Search engines are one of the primary ways that
Internet users find web sites. That's why a web site with good
search engine listings may see a dramatic increase in traffic
everyone wants those good listings. Unfortunately, many web sites
appear poorly in search engine rankings or may not be listed at all
because they fail to consider how search engines work. Let’s go
forward and explore first the two major ways search engines get
their listings, and then see how search engine optimization can
especially help with crawler-based search engines.
Information on this page has been drawn from the help pages of each
search engine, along with knowledge gained from articles, reviews,
books, independent research, tips from others and additional
information received directly from the various search engines.
The term "search engine" is often used generically to describe both
crawler-based search engines and human-powered directories. These
two types of search engines gather their listings in radically
different ways.
Crawler-Based Search Engines
Crawler-based search engines, such as Google, create their listings
automatically. They "crawl" or "spider" the web, then people search
through what they have found. If you change your web pages,
crawler-based search engines eventually find these changes, and that
can affect how you are listed. Page titles, body copy and other
elements all play a role.
Human-Powered Directories
A human-powered directory, such as the Open Directory, depends
on humans for its listings. You submit a short description to the
directory for your entire site, or editors write one for sites they
review. A search looks for matches only in the descriptions
submitted. Changing your web pages has no effect on your listing.
Things that are useful for improving a listing with a search engine
have nothing to do with improving a listing in a directory. The only
exception is that a good site, with good content, might be more
likely to get reviewed for free than a poor site.
"Hybrid Search Engines" Or Mixed Results
In the web's early days, it used to be that a search engine
either presented crawler-based results or human-powered listings.

§ §

■ What to do ■
- 1) Answer these questions from the search engine passage:
(a) Which search engine is named as an example of a crawler-based search engine?
(b) Which directory is named as an example of a human-powered directory?
(c) What effect does changing your web pages have on a directory listing?
- 2) List every source that the search engine passage says its information was drawn from.
- 3) Extend the passage on search engines, starting right after its last sentence.

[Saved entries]
§ §

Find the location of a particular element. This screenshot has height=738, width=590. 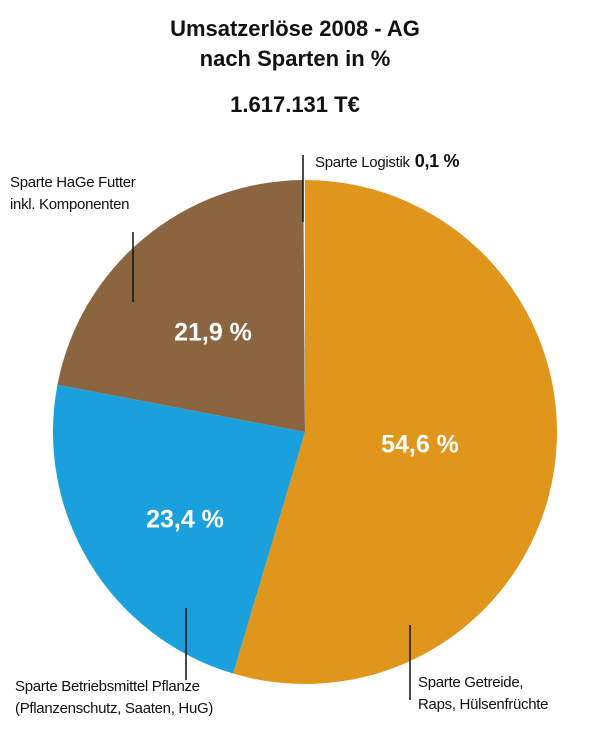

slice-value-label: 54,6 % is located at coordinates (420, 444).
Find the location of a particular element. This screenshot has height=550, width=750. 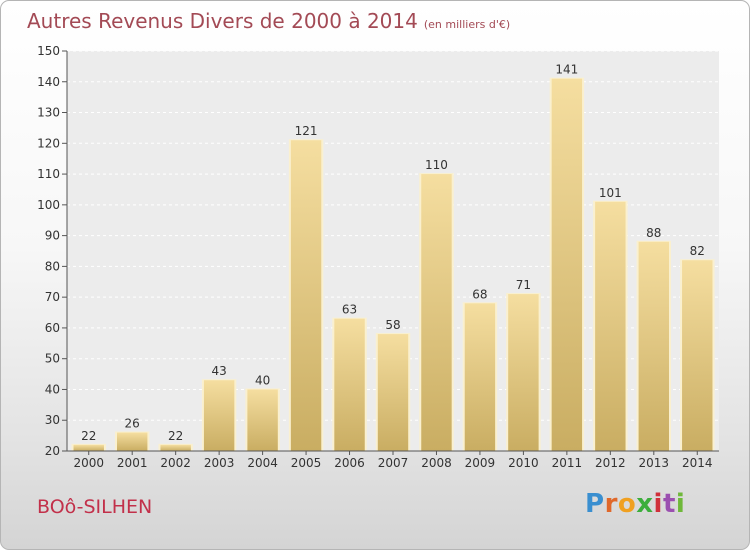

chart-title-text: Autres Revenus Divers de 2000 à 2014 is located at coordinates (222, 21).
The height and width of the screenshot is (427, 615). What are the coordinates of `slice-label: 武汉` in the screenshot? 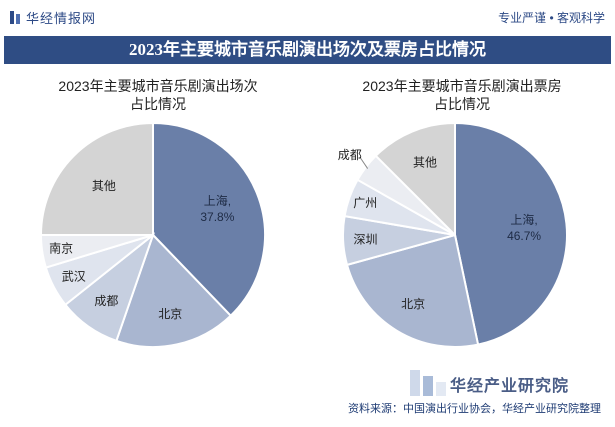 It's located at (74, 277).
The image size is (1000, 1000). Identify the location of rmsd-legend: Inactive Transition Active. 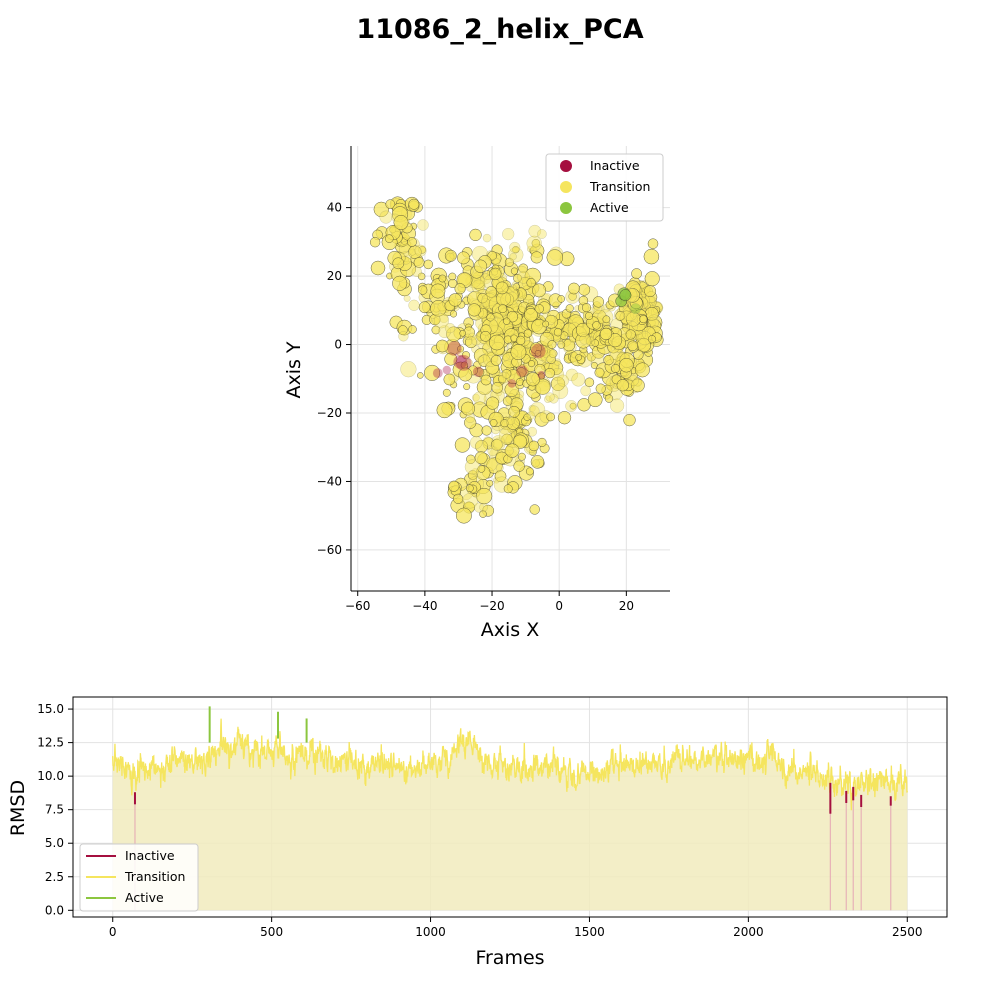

§ §

■ Your written answers ■
- 1)
(a) Google
(b) The Open Directory
(c) It has no effect on the listing.

- 2)
- The help pages of each search engine
- Articles
- Reviews
- Books
- Independent research
- Tips from others
- Additional information received directly from the various search engines

- 3)
Today, it extremely common for both types of results to be
presented. Usually, a hybrid search engine will favor one type of
listings over another. For example, MSN Search is more likely to
present human-powered listings from LookSmart. However, it does also
present crawler-based results (as provided by Inktomi), especially
for more obscure queries.
The Parts of a Crawler-Based Search Engine
Crawler-based search engines have three major elements. First is the
spider, also called the crawler. The spider visits a web page, reads
it, and then follows links to other pages within the site. This is
what it means when someone refers to a site being "spidered" or
"crawled." The spider returns to the site on a regular basis, such
as every month or two, to look for changes.
Everything the spider finds goes into the second part of the search
engine, the index. The index, sometimes called the catalog, is like
a giant book containing a copy of every web page that the spider
finds. If a web page changes, then this book is updated with new
information.
Sometimes it can take a while for new pages or changes that the
spider finds to be added to the index. Thus, a web page may have
been "spidered" but not yet "indexed." Until it is indexed -- added
to the index -- it is not available to those searching with the
search engine.